In geological studies, the titanomagnetite series (Fe_3-xTi_xO₄) and the titanohematite series (Fe_2-yTi_yO₃) are widely used for paleomagnetic identification, as variations in Ti content significantly affect their magnetic properties, thereby controlling the preservation of paleomagnetic signals. In this study, titanomagnetite and titanohematite series with different Ti contents were synthesized via a hydrothermal method to investigate their crystal growth mechanisms under varying Ti contents. Iron hydroxide precursors formed first and, upon heating, transformed into corundum or inverse spinel structures with Ti incorporated into the lattice. XRD results indicate that the precursor is an amorphous phase, and that the synthesized titanohematite samples consist of pure-phase titanohematite. XPS analysis shows that the relative ratio of Ti and Fe in titanohematite correspond to approximately y = 0.2, which the SEM–EDS analysis confirms the incorporation of Ti into the samples. SQUID measurements further demonstrate that low-Ti-content titanohematite exhibits antiferromagnetic behavior.

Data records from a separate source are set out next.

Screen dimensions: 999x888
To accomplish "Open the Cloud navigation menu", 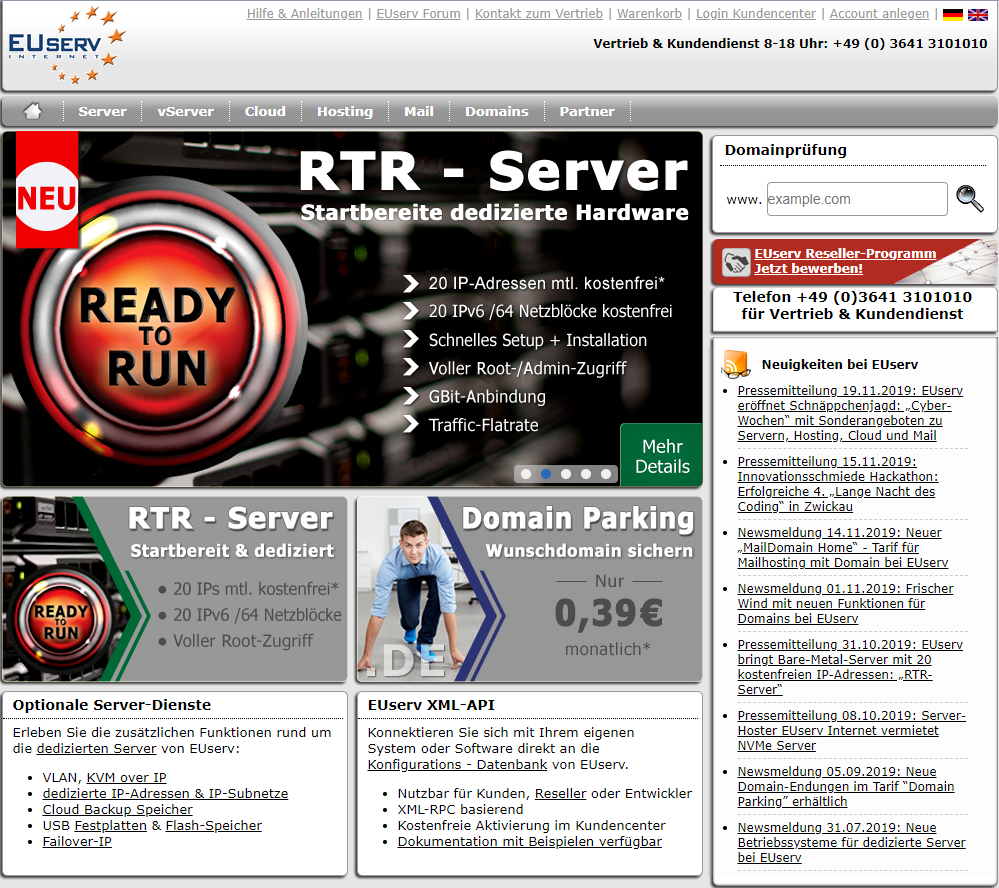I will click(x=265, y=111).
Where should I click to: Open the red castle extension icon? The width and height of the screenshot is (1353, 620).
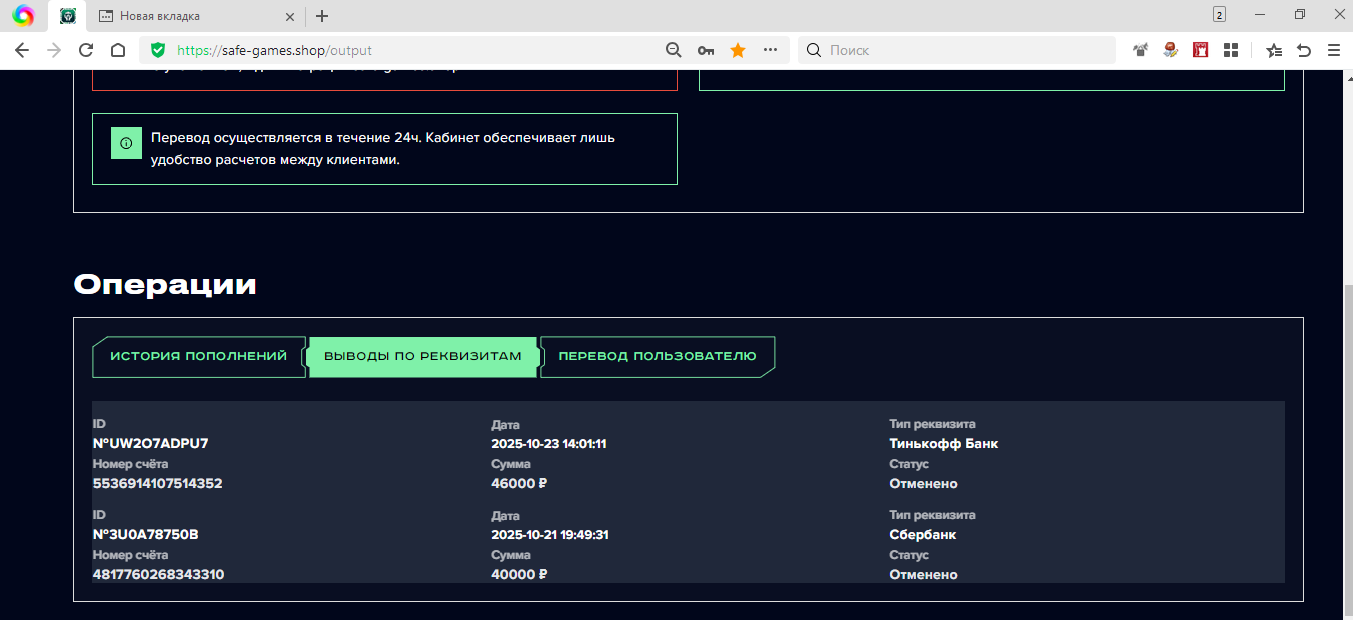point(1201,50)
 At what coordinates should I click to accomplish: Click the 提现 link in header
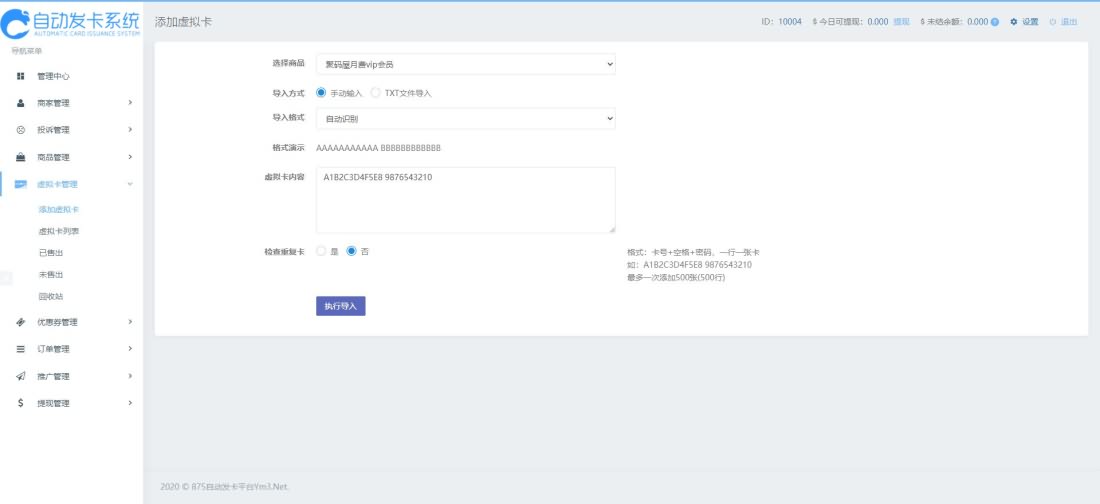(x=901, y=22)
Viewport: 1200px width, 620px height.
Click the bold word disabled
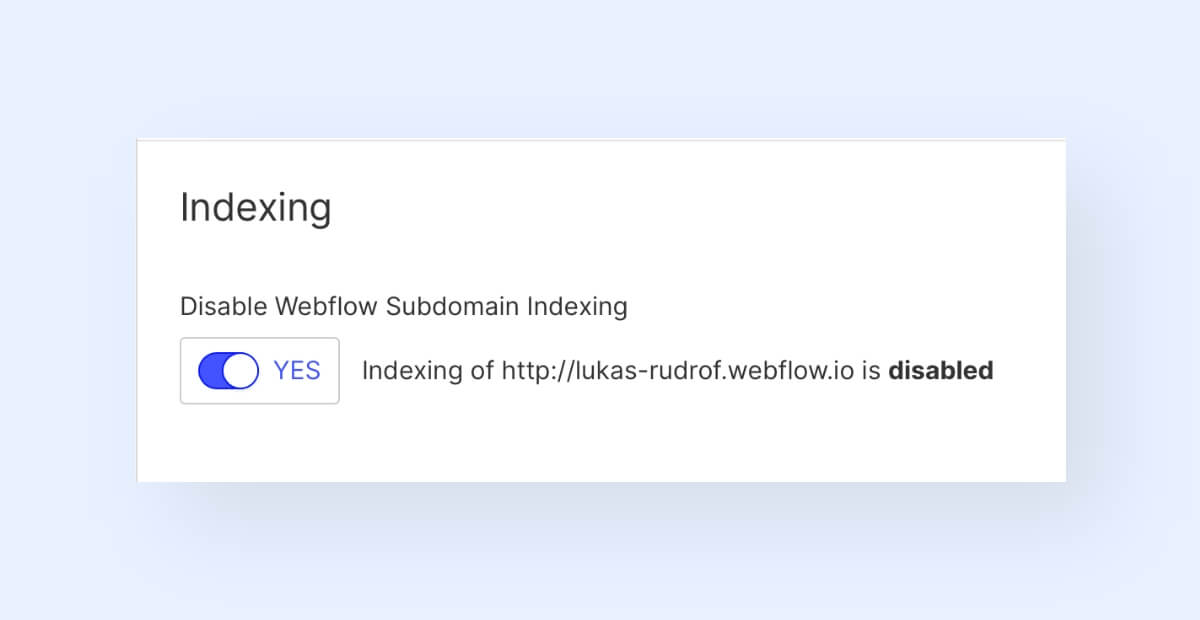[x=941, y=371]
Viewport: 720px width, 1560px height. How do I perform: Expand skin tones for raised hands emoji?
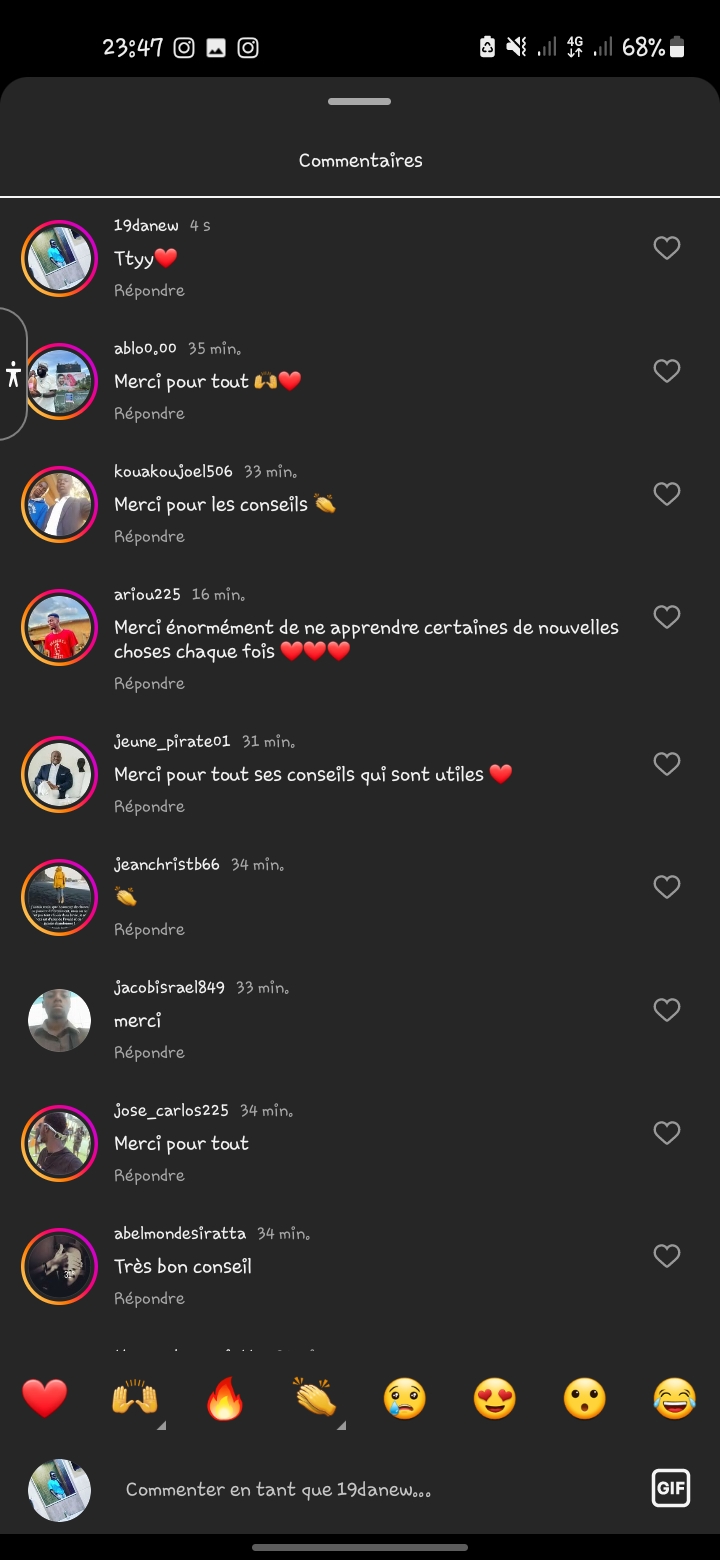[161, 1425]
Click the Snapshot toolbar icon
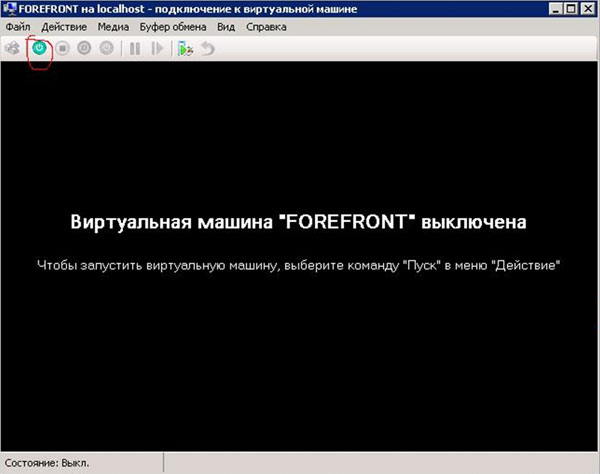Image resolution: width=600 pixels, height=474 pixels. [185, 48]
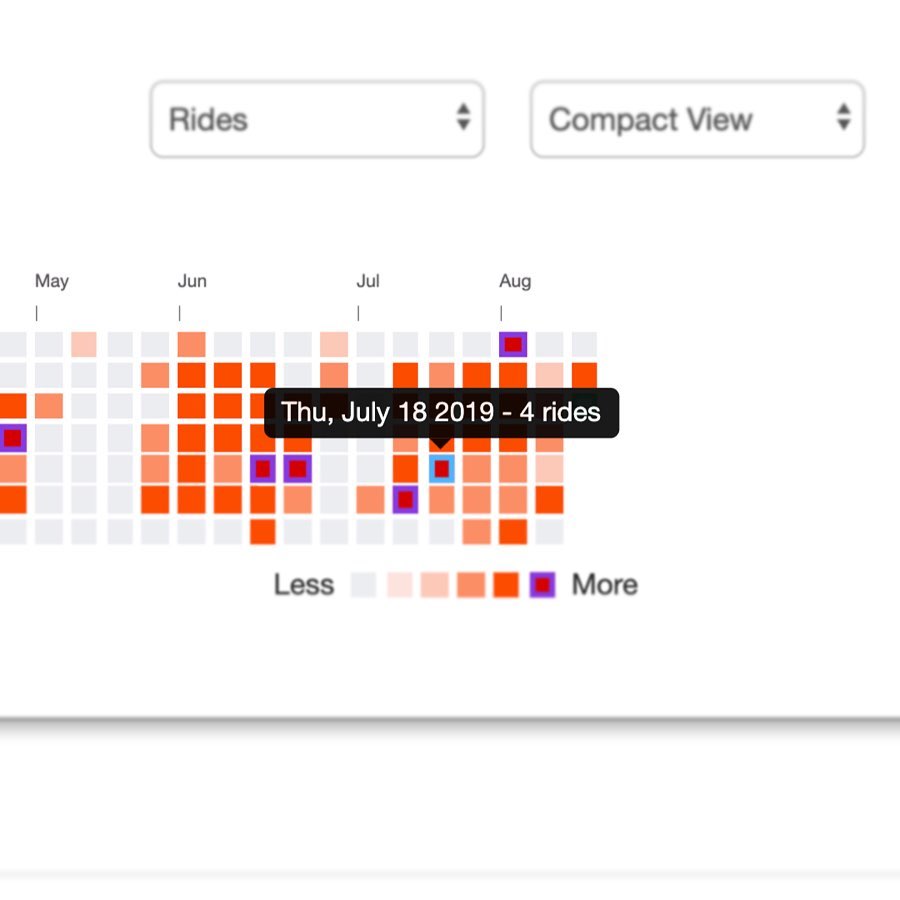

In addition, density functional theory (DFT) calculations were performed to optimize the structures and to evaluate the magnetic moments and band gaps of titanomagnetite and titanohematite series with different Ti contents. For the former series at x = 1, GGA calculations reveal that the inverse spinel structure is preserved, but with antiferromagnetic ordering while noting that the band gap was underestimated. When x = 0.5, Ti atoms partially occupy tetrahedral sites, leading to pronounced effects on the structural stability and magnetic properties. For the latter series, GGA+U calculations show that no significant structural changes are observed with increasing Ti concentration. However, a net magnetic moment emerges at y = 0.5, demonstrating that Ti incorporation beyond a critical proportion alters the cation distribution, consequently affecting the total magnetic moment.

Integrating hydrothermal synthesis parameters, crystal growth mechanisms, structural characteristics, and magnetic properties of both titanomagnetite and titanohematite series, this study provides new insights into the interpretation of paleomagnetic behavior and also offers a theoretical basis for potential applications in photocatalytic materials.